Ah I see, it does make sense. I'm wondering if there should be some comment
somewhere on the top of the file to mention it, as otherwise someone may be
tempted to change it to avoid some record->record->xxx usage.

> > +DecodedXLogRecord *
> > +XLogNextRecord(XLogReaderState *state, char **errormsg)
> > +{
> > [...]
> > + /*
> > + * state->EndRecPtr is expected to have been set by the last call to
> > + * XLogBeginRead() or XLogNextRecord(), and is the location of the
> > + * error.
> > + */
> > +
> > + return NULL;
> >
> > The comment should refer to XLogFindNextRecord, not XLogNextRecord?
>
> No, it does mean to refer to the XLogNextRecord() (ie the last time
> you called XLogNextRecord and successfully dequeued a record, we put
> its end LSN there, so if there is a deferred error, that's the
> corresponding LSN). Make sense?

It does, thanks!

>
> > Also, is it worth an assert (likely at the top of the function) for that?
>
> How could I assert that EndRecPtr has the right value?

Sorry, I meant to assert that some value was assigned (!XLogRecPtrIsInvalid).
It can only make sure that the first call is done after XLogBeginRead /
XLogFindNextRecord, but that's better than nothing and consistent with the top
comment.

> > + if (unlikely(state->decode_buffer == NULL))
> > + {
> > + if (state->decode_buffer_size == 0)
> > + state->decode_buffer_size = DEFAULT_DECODE_BUFFER_SIZE;
> > + state->decode_buffer = palloc(state->decode_buffer_size);
> > + state->decode_buffer_head = state->decode_buffer;
> > + state->decode_buffer_tail = state->decode_buffer;
> > + state->free_decode_buffer = true;
> > + }
> >
> > Maybe change XLogReaderSetDecodeBuffer to also handle allocation and use it
> > here too? Otherwise XLogReaderSetDecodeBuffer should probably go in 0002 as
> > the only caller is the recovery prefetching.
>
> I don't think it matters much?

The thing is that for now the only caller to XLogReaderSetDecodeBuffer (in
0002) only uses it to set the length, so a buffer is actually never passed to
that function. Since frontend code can rely on a palloc emulation, is there
really a use case to use e.g. some stack buffer there, or something in a
specific memory context? It seems to be the only use cases for having
XLogReaderSetDecodeBuffer() rather than simply a
XLogReaderSetDecodeBufferSize(). But overall I agree it doesn't matter much,
so no objection to keep it as-is.

> > It's also not particulary obvious why XLogFindNextRecord() doesn't check for
> > this value.

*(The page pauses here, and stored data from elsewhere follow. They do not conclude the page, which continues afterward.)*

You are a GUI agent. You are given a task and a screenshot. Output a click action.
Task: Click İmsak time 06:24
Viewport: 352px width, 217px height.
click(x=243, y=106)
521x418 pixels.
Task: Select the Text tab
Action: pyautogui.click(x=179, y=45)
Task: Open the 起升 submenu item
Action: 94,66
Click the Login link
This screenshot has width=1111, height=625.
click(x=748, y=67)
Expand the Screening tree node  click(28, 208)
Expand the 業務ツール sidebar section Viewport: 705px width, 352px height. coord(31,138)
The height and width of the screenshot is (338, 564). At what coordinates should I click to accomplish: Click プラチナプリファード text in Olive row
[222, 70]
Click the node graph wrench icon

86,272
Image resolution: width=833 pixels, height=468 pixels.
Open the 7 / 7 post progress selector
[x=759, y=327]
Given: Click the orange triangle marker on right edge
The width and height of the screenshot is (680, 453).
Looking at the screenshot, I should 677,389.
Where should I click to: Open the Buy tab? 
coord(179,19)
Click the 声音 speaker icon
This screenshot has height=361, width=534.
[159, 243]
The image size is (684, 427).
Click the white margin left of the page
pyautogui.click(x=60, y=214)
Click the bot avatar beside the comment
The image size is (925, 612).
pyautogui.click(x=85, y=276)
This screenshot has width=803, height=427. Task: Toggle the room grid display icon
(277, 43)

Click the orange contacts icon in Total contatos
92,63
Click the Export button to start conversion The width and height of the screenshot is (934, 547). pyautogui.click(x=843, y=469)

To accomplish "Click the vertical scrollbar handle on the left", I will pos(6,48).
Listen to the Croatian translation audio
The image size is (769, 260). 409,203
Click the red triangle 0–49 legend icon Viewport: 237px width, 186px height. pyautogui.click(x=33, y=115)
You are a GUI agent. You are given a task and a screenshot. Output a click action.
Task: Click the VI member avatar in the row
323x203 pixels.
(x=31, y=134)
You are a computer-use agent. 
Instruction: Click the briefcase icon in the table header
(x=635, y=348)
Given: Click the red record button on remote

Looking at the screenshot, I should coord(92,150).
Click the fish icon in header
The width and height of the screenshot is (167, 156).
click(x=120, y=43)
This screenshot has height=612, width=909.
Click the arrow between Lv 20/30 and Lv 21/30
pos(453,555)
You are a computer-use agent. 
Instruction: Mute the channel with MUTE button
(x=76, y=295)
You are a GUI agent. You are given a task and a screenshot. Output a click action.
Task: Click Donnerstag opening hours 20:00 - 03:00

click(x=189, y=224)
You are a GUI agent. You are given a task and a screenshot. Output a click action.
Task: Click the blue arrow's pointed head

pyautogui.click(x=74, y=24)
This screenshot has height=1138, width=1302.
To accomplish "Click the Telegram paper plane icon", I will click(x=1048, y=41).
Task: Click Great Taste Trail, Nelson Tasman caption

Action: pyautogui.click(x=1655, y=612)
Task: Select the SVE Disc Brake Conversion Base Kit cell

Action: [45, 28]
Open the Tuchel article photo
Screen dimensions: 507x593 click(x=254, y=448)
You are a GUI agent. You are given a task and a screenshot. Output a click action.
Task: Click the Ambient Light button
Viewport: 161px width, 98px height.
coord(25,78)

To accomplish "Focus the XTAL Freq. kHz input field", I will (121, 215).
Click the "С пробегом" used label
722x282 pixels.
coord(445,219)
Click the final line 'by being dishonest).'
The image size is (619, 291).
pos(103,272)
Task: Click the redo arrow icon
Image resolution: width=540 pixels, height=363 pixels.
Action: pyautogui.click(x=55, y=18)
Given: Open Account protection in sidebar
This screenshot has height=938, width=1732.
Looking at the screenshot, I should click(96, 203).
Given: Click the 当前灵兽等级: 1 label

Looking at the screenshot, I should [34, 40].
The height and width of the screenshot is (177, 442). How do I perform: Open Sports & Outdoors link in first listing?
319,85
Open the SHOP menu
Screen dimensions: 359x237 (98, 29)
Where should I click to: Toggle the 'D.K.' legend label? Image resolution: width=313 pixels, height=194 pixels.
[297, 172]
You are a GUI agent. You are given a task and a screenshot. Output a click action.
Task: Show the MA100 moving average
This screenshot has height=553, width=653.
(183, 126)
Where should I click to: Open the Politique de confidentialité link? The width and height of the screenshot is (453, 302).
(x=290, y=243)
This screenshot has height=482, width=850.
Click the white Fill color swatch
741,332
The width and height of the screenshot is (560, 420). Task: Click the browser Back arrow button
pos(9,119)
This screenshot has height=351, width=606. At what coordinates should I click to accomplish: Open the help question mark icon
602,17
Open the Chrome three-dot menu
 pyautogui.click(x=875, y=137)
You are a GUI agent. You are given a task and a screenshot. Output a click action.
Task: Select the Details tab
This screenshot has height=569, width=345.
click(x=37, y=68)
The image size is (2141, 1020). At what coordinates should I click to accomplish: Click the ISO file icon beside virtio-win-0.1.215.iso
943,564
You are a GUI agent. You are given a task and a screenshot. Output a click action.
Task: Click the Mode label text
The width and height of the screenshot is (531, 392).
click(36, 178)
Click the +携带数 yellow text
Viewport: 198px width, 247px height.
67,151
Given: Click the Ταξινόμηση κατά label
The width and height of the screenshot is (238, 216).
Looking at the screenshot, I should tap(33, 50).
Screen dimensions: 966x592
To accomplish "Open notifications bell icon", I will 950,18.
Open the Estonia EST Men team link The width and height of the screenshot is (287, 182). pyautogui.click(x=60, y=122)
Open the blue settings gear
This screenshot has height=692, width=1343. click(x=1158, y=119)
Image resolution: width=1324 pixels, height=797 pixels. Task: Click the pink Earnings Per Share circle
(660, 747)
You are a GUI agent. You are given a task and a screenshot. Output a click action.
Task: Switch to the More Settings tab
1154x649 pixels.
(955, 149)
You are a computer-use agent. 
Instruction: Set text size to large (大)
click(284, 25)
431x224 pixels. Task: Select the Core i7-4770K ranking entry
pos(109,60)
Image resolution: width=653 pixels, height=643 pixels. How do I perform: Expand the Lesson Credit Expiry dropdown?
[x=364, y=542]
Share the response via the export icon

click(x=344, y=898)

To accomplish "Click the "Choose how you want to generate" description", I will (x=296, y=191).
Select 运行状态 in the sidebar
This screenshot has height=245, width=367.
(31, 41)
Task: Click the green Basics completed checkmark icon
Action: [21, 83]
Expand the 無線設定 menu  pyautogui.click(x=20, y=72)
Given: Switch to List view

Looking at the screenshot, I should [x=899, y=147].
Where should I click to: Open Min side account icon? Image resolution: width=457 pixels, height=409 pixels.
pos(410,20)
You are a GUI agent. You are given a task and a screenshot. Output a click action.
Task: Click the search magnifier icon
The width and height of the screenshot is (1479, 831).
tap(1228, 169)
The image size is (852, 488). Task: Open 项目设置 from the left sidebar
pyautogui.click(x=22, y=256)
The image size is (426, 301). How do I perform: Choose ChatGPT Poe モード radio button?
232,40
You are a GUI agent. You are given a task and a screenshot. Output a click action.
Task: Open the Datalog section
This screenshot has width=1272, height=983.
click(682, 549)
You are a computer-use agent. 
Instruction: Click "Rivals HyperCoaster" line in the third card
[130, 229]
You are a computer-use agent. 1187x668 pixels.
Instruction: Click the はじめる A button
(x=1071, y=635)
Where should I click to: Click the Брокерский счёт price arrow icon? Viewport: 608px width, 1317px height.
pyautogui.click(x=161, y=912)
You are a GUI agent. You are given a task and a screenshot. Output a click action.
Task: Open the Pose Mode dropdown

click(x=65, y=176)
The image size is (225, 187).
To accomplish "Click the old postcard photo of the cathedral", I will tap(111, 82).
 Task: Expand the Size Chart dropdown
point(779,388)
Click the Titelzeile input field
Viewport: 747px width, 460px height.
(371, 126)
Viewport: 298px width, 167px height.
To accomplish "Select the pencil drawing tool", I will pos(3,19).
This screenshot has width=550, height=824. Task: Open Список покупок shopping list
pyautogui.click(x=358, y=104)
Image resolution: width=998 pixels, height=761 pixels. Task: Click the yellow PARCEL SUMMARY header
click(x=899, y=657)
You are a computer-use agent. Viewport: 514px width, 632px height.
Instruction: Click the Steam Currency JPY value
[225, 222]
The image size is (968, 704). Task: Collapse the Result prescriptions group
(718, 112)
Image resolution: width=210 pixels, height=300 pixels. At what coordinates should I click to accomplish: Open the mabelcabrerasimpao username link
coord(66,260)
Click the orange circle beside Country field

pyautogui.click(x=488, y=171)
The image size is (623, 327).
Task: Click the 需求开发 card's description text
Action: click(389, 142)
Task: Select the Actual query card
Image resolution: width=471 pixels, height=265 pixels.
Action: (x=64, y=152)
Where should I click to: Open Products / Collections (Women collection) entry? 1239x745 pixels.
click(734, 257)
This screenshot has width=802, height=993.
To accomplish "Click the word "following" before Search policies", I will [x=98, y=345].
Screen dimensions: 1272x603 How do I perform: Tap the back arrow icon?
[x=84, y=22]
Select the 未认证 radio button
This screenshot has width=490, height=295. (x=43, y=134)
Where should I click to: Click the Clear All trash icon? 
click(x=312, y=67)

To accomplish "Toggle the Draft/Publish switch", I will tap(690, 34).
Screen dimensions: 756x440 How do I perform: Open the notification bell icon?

AFAICS callers don't (and should never) call it with a
> > nonblocking == true state, maybe add an assert for that?
>
> Fair point. I have now explicitly cleared that flag. (I don't much
> like state->nonblocking, which might be better as an argument to
> page_read(), but in fact I don't like the fact that page_read
> callbacks are blocking in the first place, which is why I liked
> Horiguchi-san's patch to get rid of that... but that can be a subject
> for later work.)

Agreed.

> > static void
> > ResetDecoder(XLogReaderState *state)
> > {
> > [...]
> > + /* Reset the decoded record queue, freeing any oversized records. */
> > + while ((r = state->decode_queue_tail))
> >
> > nit: I think it's better to explicitly check for the assignment being != NULL,
> > and existing code is more frequently written this way AFAICS.
>
> I think it's perfectly normal idiomatic C, but if you think it's
> clearer that way, OK, done like that.

The thing I don't like about this form is that you can never be sure that an
assignment was really meant unless you read the rest of the nearby code. Other
than that agreed, if perfectly normal idiomatic C.

> I realised that this version has broken -DWAL_DEBUG. I'll fix that
> shortly, but I wanted to post this update ASAP, so here's a new
> version.

+ * Returns XLREAD_WOULDBLOCK if he requested data can't be read without
+ * waiting. This can be returned only if the installed page_read callback

typo: "the" requested data.

Other than that it all looks good to me!

> The other thing I need to change is that I should turn on
> recovery_prefetch for platforms that support it (ie Linux and maybe
> NetBSD only for now), in the tests. Right now you need to put
> recovery_prefetch=on in a file and then run the tests with
> "TEMP_CONFIG=path_to_that make -C src/test/recovery check" to
> excercise much of 0002.

+1 with Andres' idea to have a "try" setting.